DEMANDEUR SUR RENVOI DE CASSATION
SARL LA CORRIDA, représentée par Maître [H] [W], en qualité de liquidateur, domicilié [Adresse 4], demeurant [Adresse 2]
représentée par Me Sébastien BADIE de la SCP BADIE SIMON-THIBAUD JUSTON, avocat au barreau d'AIX-EN-PROVENCE,
Plaidé par Me Nicolas CASTELLAN, avocat au barreau de MARSEILLE substitué par Me Isabelle BENETTI, avocat au barreau de MARSEILLE
DEFENDEUR SUR RENVOI DE CASSATION
Monsieur [V] [C]
né le [Date naissance 1] 1943 à [Localité 1], demeurant [Adresse 3]
représenté par Me Joseph MAGNAN de la SCP MAGNAN PAUL MAGNAN JOSEPH, avocat au barreau d'AIX-EN-PROVENCE substituée par Me Micheline DREVET DE TRETAIGNE, avocat au barreau d'AIX-EN-PROVENCE
Plaidé par Me Audrey BABIN de la SELARL BERGER-GENTIL - BABIN, avocat au barreau de MARSEILLE
*-*-*-*-*
COMPOSITION DE LA COUR
L'affaire a été débattue le 05 Novembre 2019 en audience publique.
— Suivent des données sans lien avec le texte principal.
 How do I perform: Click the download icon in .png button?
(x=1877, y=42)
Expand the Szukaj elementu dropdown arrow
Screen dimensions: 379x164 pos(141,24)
Conformément à l'article 785 du code de procédure civile, M. philippe COULANGE, Président, a fait un rapport oral de l'affaire à l'audience avant les plaidoiries devant la cour composée de :
Monsieur Philippe COULANGE, Président, rapporteur,
Madame Françoise FILLIOUX, Conseiller,
Madame Laurence DEPARIS, Conseiller,
qui en ont délibéré.
Greffier lors des débats : Madame Marcy FEDJAKH.
Les parties ont été avisées que le prononcé de la décision aurait lieu par mise à disposition au greffe le 09 Janvier 2020.
ARRÊT
Contradictoire,
Prononcé par mise à disposition au greffe le 09 Janvier 2020
Signé par Monsieur Philippe COULANGE, Président et Madame Marcy FEDJAKH, Greffier auquel la minute de la décision a été remise par le magistrat signataire.
***
Mme [N] [I] épouse [C] est propriétaire d'un bien immobilier consistant en un local commercial et d'habitation situé [Adresse 2].
Mme [C] a signé un bail commercial à effet du 1er décembre 1993 pour se terminer le 30 novembre 2002 avec la société RESTAURANT DE LA POINTE ROUGE dont le fonds de commerce avait fait l'objet d'un contrat de location gérance au profit de la société P.H. puis d'une cession par acte du 2 août 1996. La société P.H. a ensuite cédé le fonds de commerce avec le bail en cours à la SARL LA CORRIDA qui l'a donné en location gérance à M. [U] à compter du 1er mai 2006.
Mme [C] étant décédée le [Date décès 1] 2008, son fils M. [V] [C] est venu aux droits de sa mère.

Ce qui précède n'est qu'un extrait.